26. It is worth recalling that the Nyutu and Synergy cases concerned section 35 of the Arbitration Act, which deals with setting aside of an arbitral award. The application before us is against a ruling of the High Court recognising and enforcing an arbitral award as a decree of the Court under section 36 of the Arbitration Act. From the record before us, the applicant did not make any application before the High Court under section 35 of the Arbitration Act to challenge the arbitral award. Nothing, even remotely in the application before us, concerns section 35 of the Arbitration Act.

27. It may be possible that the limited and circumscribed jurisdiction in Nyutu and Synergy may be available, mutatis mutandis to intended appeals arising from section 36 of the Arbitration Act where the parties have first made both applications for setting aside and for recognition of the arbitral award and the same have been determined separately by the High Court. In such cases, if the recognition and enforcement is “so grave, so manifestly wrong and which has completely closed the door of justice to either of the parties”, there may be occasion to invoke the limited and circumscribed jurisdiction. We say so, taking into account the fact that the grounds for setting aside an arbitral award and for refusal to recognise the award are virtually similar. However, in the circumstances of the application before us, the applicant did not challenge or apply to set aside the arbitral award under section 35 of the Arbitration Act. We accordingly agree with the respondents that having not made any application under section 35 of the Arbitration Act to set aside the arbitral award, the applicant cannot invoke the limited and circumscribed jurisdiction recognised by the Supreme Court in Nyutu and Synergy.

28. That aside, we ask ourselves what is the exceptional issue that the applicant intends to agitate on appeal before this Court? It is the same issue we have already considered under a point of law of general public importance, namely the alleged failure by the High Court to follow binding decisions of this Court. In view of what we have already stated above, the applicant had not demonstrated any exceptional issue for determination by this Court in the intended appeal.

29. We are satisfied, therefore, that the applicant has failed to bring itself within the four corners of the limited and circumscribed jurisdiction in Nyutu and Synergy and that there is nothing before us to persuade us that in its ruling, the High Court made a decision so grave, so manifestly wrong and which has completely closed the door of justice to either of the parties. We must repeat the word of the Supreme Court in Geochem Middle East v. Kenya Bureau of Standards [2020] eKLR:“…[W]e must reiterate that arbitration is meant to expeditiously resolve commercial and other disputes where parties have submitted themselves to that dispute resolution mechanism. The role of courts has been greatly diminished notwithstanding the narrow window created by sections 35 and 39 of the Act. To expect arbitration disputes to follow the usual appeal mechanism in the judicial system to the very end would sound a death knell to the expected expedition in such matters and our decisions in Nyutu and Synergy should not be taken as stating anything to the contrary.” (Emphasis added).

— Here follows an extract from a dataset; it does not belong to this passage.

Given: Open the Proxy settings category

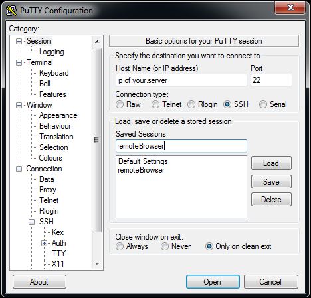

30. We do not find it necessary to delve into the issue of whether the application is incompetent for lack of a notice of appeal. A notice of appeal is a foundational and mandatory document in an application for injunction, stay of execution or stay of proceedings (See Equity Bank Ltd vs. West Link Mbo Ltd. (Supra). Having failed in its application for leave to appeal, the prayer for stay of execution is moot.

31. Ultimately, the applicant’s notice of motion dated 24th January 2024 has no merit and is hereby dismissed with costs to the respondents. It is so ordered.

DATED AND DELIVERED AT NAIROBI THIS 25TH DAY OF OCTOBER 2024. D. K. MUSINGA, (P)……………..………..JUDGE OF APPEALASIKE-MAKHANDIA………………..………..JUDGE OF APPEALK. M’INOTI…………….…..JUDGE OF APPEALI certify that this is a true copy of the original.SignedDEPUTY REGISTRAR.